Task directions —
Would you write out the data below exactly, with every line intact?

--- Data shown Enclosed Below ---

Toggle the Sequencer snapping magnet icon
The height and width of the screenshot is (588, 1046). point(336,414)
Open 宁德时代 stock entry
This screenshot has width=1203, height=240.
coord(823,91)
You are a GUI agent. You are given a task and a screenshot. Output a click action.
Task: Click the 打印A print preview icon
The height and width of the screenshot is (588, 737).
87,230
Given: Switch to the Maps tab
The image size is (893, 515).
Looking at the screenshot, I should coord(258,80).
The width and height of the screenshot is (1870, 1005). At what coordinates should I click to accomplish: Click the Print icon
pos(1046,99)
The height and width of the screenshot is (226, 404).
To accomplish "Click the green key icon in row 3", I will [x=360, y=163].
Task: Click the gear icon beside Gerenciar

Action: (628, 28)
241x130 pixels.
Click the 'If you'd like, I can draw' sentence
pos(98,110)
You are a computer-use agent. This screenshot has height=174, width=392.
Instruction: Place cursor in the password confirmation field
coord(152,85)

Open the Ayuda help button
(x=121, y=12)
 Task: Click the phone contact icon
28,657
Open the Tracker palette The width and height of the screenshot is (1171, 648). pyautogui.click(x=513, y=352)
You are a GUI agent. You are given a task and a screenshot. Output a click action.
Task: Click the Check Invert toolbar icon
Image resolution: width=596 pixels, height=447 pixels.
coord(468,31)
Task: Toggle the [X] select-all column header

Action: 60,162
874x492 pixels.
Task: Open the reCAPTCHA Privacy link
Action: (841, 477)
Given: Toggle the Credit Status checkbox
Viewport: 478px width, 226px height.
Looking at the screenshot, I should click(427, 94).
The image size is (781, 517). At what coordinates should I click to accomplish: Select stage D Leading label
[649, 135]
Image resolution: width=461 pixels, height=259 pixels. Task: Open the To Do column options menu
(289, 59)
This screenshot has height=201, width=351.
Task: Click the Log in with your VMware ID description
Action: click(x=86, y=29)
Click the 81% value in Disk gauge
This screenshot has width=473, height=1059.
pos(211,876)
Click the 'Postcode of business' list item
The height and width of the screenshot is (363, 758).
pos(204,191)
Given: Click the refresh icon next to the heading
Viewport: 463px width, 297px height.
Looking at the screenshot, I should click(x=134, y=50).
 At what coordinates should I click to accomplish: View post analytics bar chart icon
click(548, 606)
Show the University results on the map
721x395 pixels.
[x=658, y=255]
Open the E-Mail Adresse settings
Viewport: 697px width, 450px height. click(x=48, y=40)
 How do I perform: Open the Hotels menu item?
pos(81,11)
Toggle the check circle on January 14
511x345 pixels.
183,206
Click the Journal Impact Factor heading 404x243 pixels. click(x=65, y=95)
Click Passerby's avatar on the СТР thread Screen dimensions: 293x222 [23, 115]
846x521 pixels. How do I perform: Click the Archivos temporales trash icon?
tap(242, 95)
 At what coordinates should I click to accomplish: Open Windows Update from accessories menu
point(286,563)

--- End of Enclosed Data shown ---

Exercise result —
Toggle the Sequencer snapping magnet icon
The height and width of the screenshot is (588, 1046). point(336,414)
Open 宁德时代 stock entry
This screenshot has width=1203, height=240.
coord(823,91)
You are a GUI agent. You are given a task and a screenshot. Output a click action.
Task: Click the 打印A print preview icon
The height and width of the screenshot is (588, 737).
87,230
Given: Switch to the Maps tab
The image size is (893, 515).
Looking at the screenshot, I should coord(258,80).
The width and height of the screenshot is (1870, 1005). At what coordinates should I click to accomplish: Click the Print icon
pos(1046,99)
The height and width of the screenshot is (226, 404).
To accomplish "Click the green key icon in row 3", I will [x=360, y=163].
Task: Click the gear icon beside Gerenciar

Action: (628, 28)
241x130 pixels.
Click the 'If you'd like, I can draw' sentence
pos(98,110)
You are a computer-use agent. This screenshot has height=174, width=392.
Instruction: Place cursor in the password confirmation field
coord(152,85)

Open the Ayuda help button
(x=121, y=12)
 Task: Click the phone contact icon
28,657
Open the Tracker palette The width and height of the screenshot is (1171, 648). pyautogui.click(x=513, y=352)
You are a GUI agent. You are given a task and a screenshot. Output a click action.
Task: Click the Check Invert toolbar icon
Image resolution: width=596 pixels, height=447 pixels.
coord(468,31)
Task: Toggle the [X] select-all column header

Action: 60,162
874x492 pixels.
Task: Open the reCAPTCHA Privacy link
Action: (841, 477)
Given: Toggle the Credit Status checkbox
Viewport: 478px width, 226px height.
Looking at the screenshot, I should click(427, 94).
The image size is (781, 517). At what coordinates should I click to accomplish: Select stage D Leading label
[649, 135]
Image resolution: width=461 pixels, height=259 pixels. Task: Open the To Do column options menu
(289, 59)
This screenshot has height=201, width=351.
Task: Click the Log in with your VMware ID description
Action: click(x=86, y=29)
Click the 81% value in Disk gauge
This screenshot has width=473, height=1059.
pos(211,876)
Click the 'Postcode of business' list item
The height and width of the screenshot is (363, 758).
pos(204,191)
Given: Click the refresh icon next to the heading
Viewport: 463px width, 297px height.
Looking at the screenshot, I should click(x=134, y=50).
 At what coordinates should I click to accomplish: View post analytics bar chart icon
click(548, 606)
Show the University results on the map
721x395 pixels.
[x=658, y=255]
Open the E-Mail Adresse settings
Viewport: 697px width, 450px height. click(x=48, y=40)
 How do I perform: Open the Hotels menu item?
pos(81,11)
Toggle the check circle on January 14
511x345 pixels.
183,206
Click the Journal Impact Factor heading 404x243 pixels. click(x=65, y=95)
Click Passerby's avatar on the СТР thread Screen dimensions: 293x222 [23, 115]
846x521 pixels. How do I perform: Click the Archivos temporales trash icon?
tap(242, 95)
 At what coordinates should I click to accomplish: Open Windows Update from accessories menu
point(286,563)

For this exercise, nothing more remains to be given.